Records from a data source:
• • •

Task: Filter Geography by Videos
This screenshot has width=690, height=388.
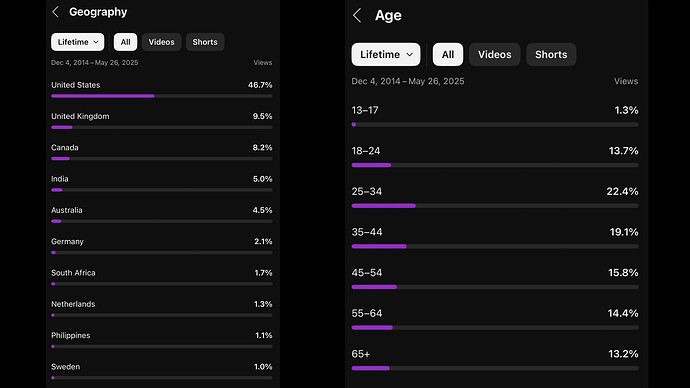Action: coord(161,42)
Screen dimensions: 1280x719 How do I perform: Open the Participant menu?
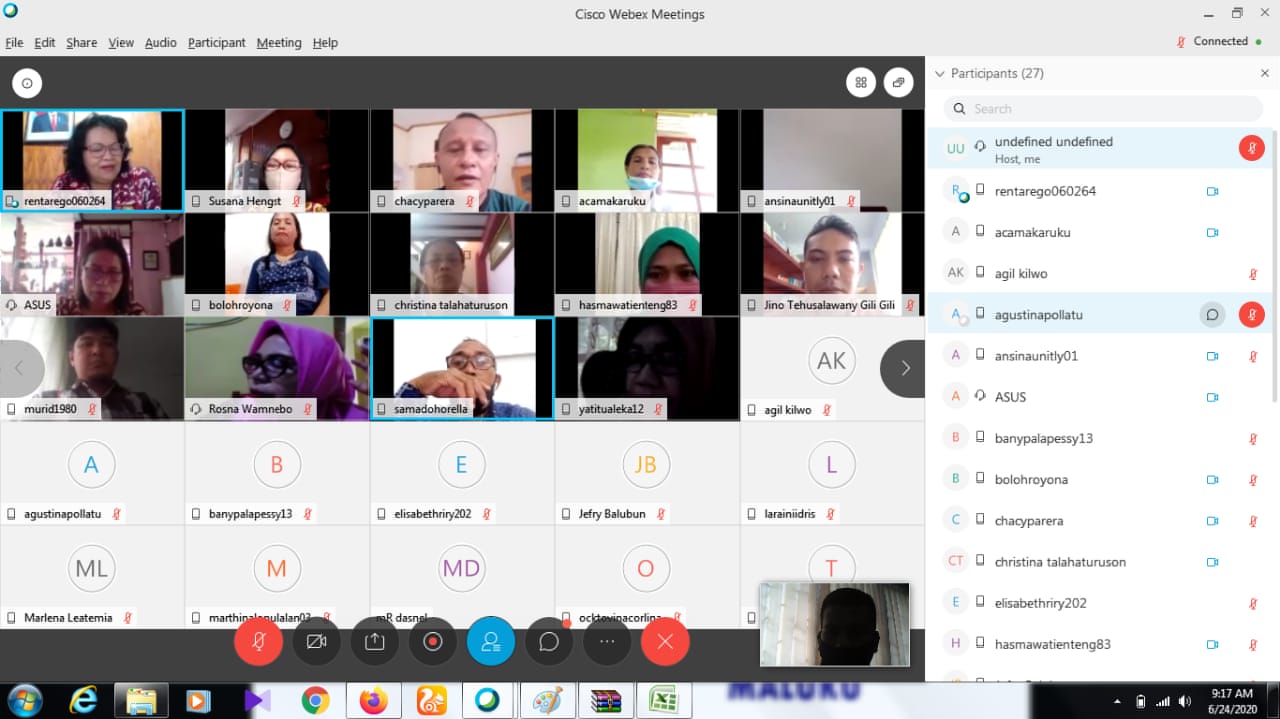click(216, 43)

• • •

The copy should match each line above exactly and contain no images.

Task: Filter Geography by Videos
This screenshot has width=690, height=388.
Action: coord(161,42)
Screen dimensions: 1280x719 How do I perform: Open the Participant menu?
click(216, 43)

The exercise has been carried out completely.